Word and element pointing entries
────────────────
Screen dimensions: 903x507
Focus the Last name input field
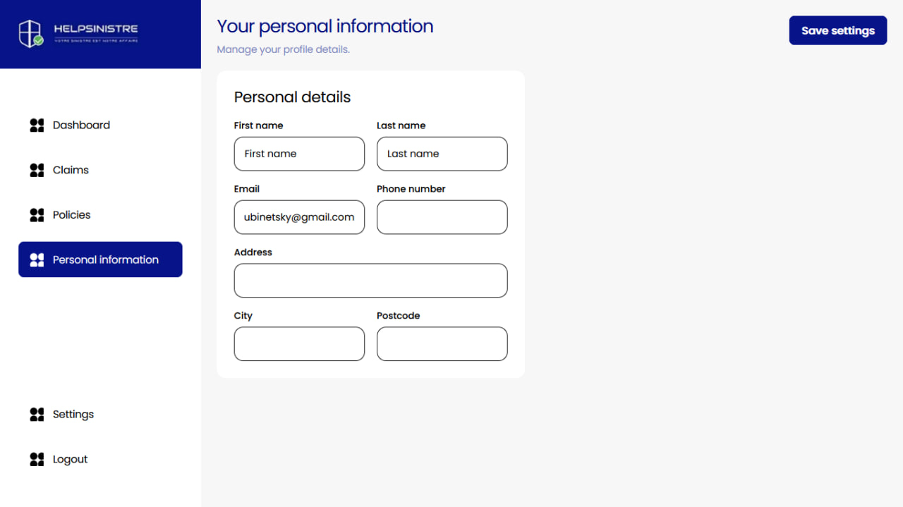tap(442, 154)
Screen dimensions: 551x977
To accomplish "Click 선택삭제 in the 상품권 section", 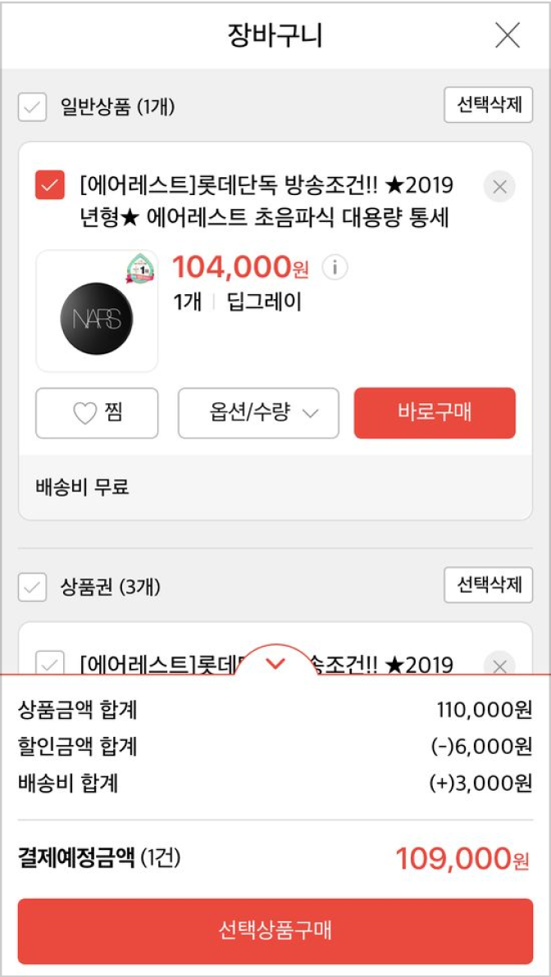I will [x=489, y=585].
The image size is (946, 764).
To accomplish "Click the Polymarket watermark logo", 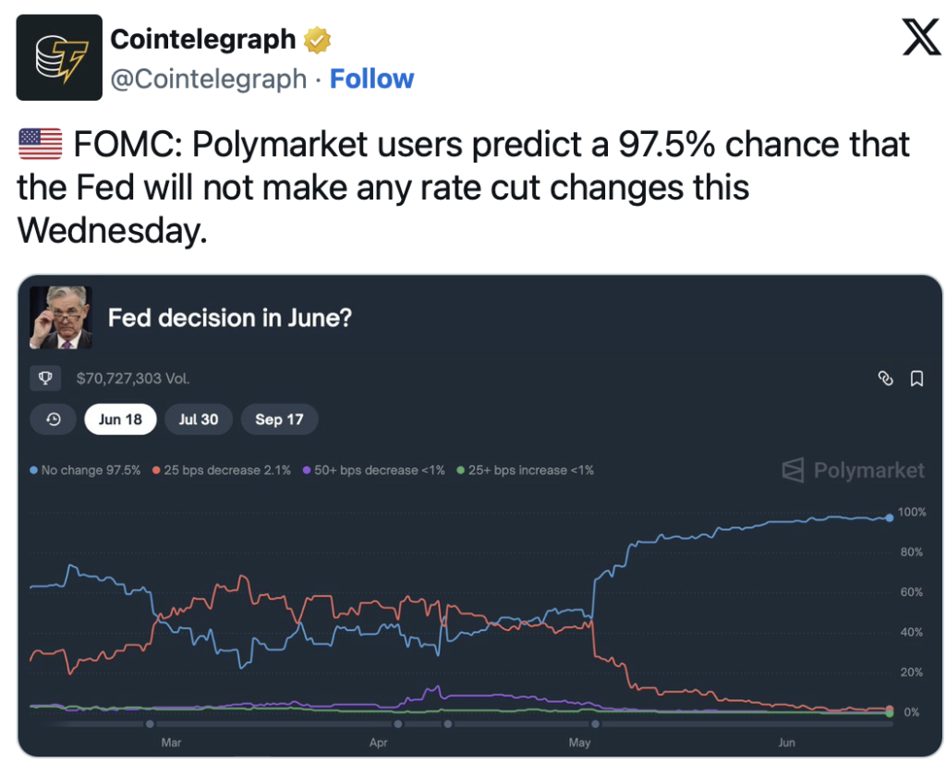I will 853,470.
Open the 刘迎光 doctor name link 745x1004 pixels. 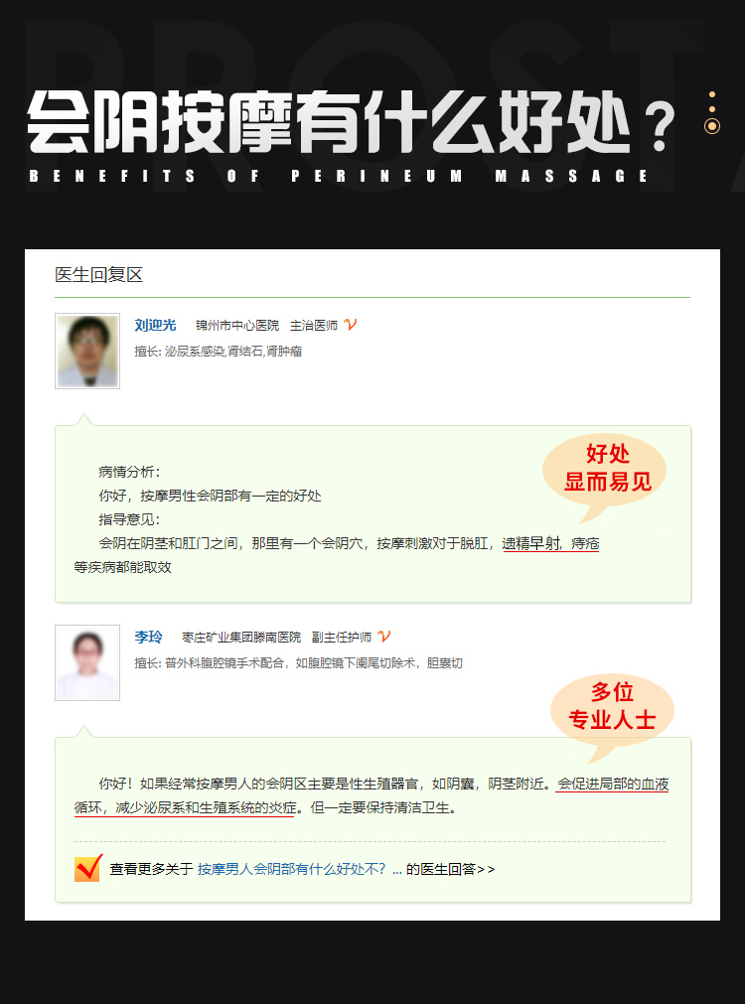coord(155,326)
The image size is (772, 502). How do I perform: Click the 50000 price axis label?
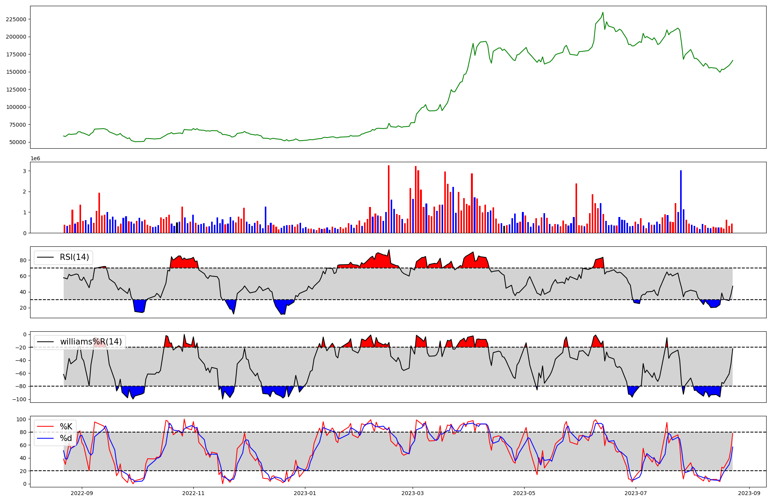(x=17, y=142)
────────────────
● Required task
Find every line in the entries above that contains the word "image" and copy each one. Matching is case-sensitive.

● Response for this exercise
The image size is (946, 764).
The image size is (772, 502). How do I perform: Click the 50000 price axis label?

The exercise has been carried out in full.